[Dataset records]
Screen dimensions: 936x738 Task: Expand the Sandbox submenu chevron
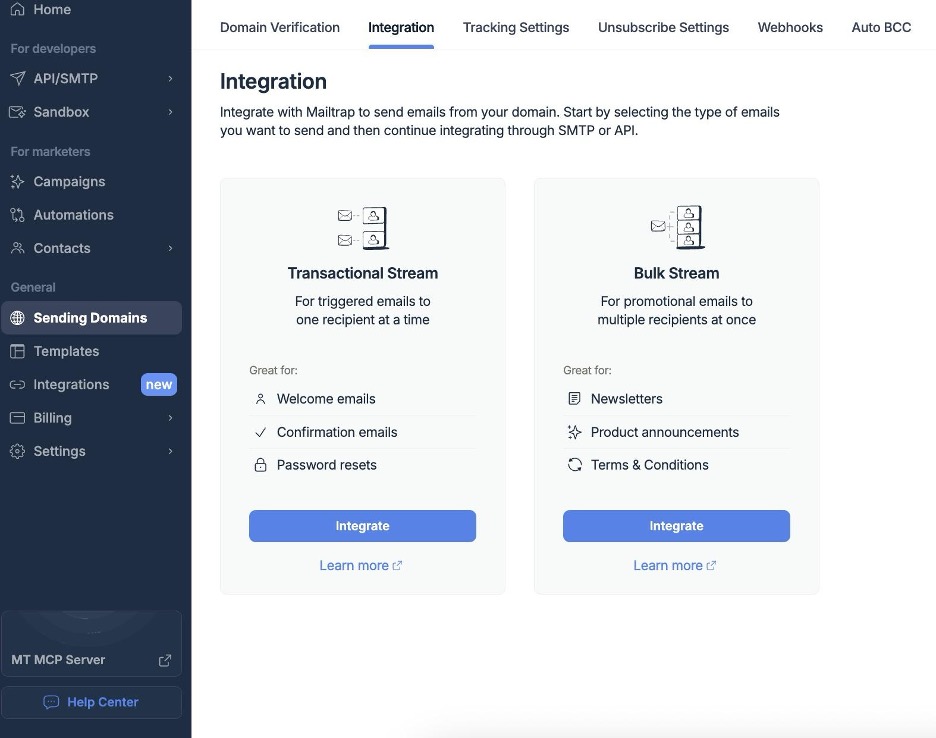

...

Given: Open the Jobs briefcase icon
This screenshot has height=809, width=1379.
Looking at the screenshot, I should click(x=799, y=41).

...

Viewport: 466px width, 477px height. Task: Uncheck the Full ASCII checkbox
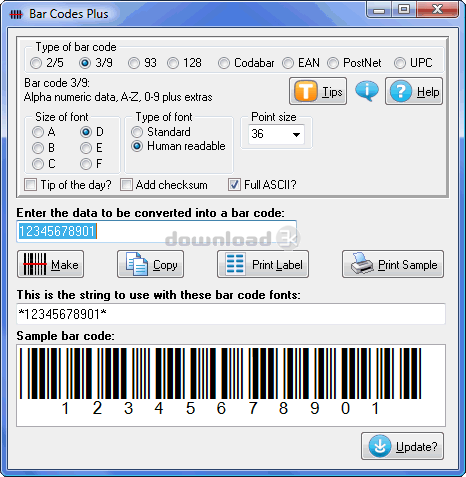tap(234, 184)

[Exercise instructions] Print the material from the line containing "Viewport: 466px width, 477px" through the line containing "tap(234, 184)" word for word, leaving the pictures out.

[Result]
Viewport: 466px width, 477px height. Task: Uncheck the Full ASCII checkbox
tap(234, 184)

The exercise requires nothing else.